▸ DATASET ROWS:
___

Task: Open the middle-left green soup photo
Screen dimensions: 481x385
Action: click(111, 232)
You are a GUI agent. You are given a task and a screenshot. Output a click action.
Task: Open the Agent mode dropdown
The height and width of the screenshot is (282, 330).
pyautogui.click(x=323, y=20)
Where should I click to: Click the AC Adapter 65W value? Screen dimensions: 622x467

___

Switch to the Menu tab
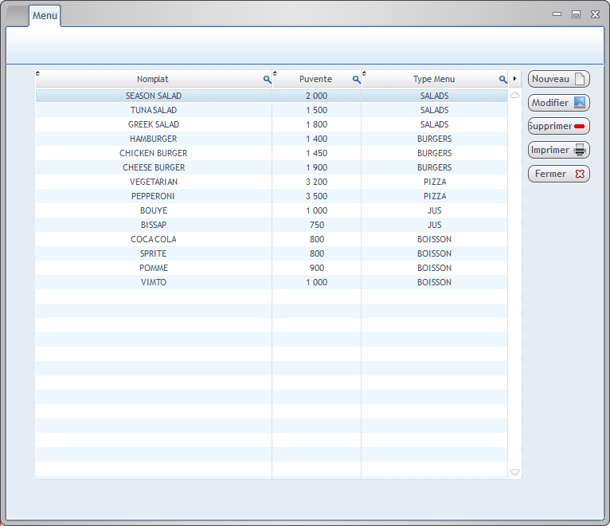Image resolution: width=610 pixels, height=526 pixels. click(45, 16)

___

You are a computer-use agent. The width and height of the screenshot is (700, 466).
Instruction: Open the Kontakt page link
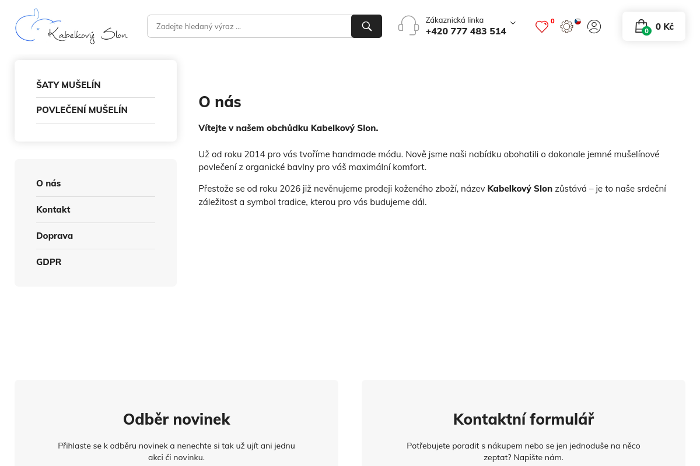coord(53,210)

___

▸ WHAT YOU SHOULD DO: Extract the listing lines from the stretch starting at the line containing "You are a computer-use" through the line containing "coord(53,210)", reproducing them without change. Omit the pictures from your answer.

▸ SOLUTION TO THE PROBLEM:
You are a computer-use agent. The width and height of the screenshot is (700, 466).
Instruction: Open the Kontakt page link
coord(53,210)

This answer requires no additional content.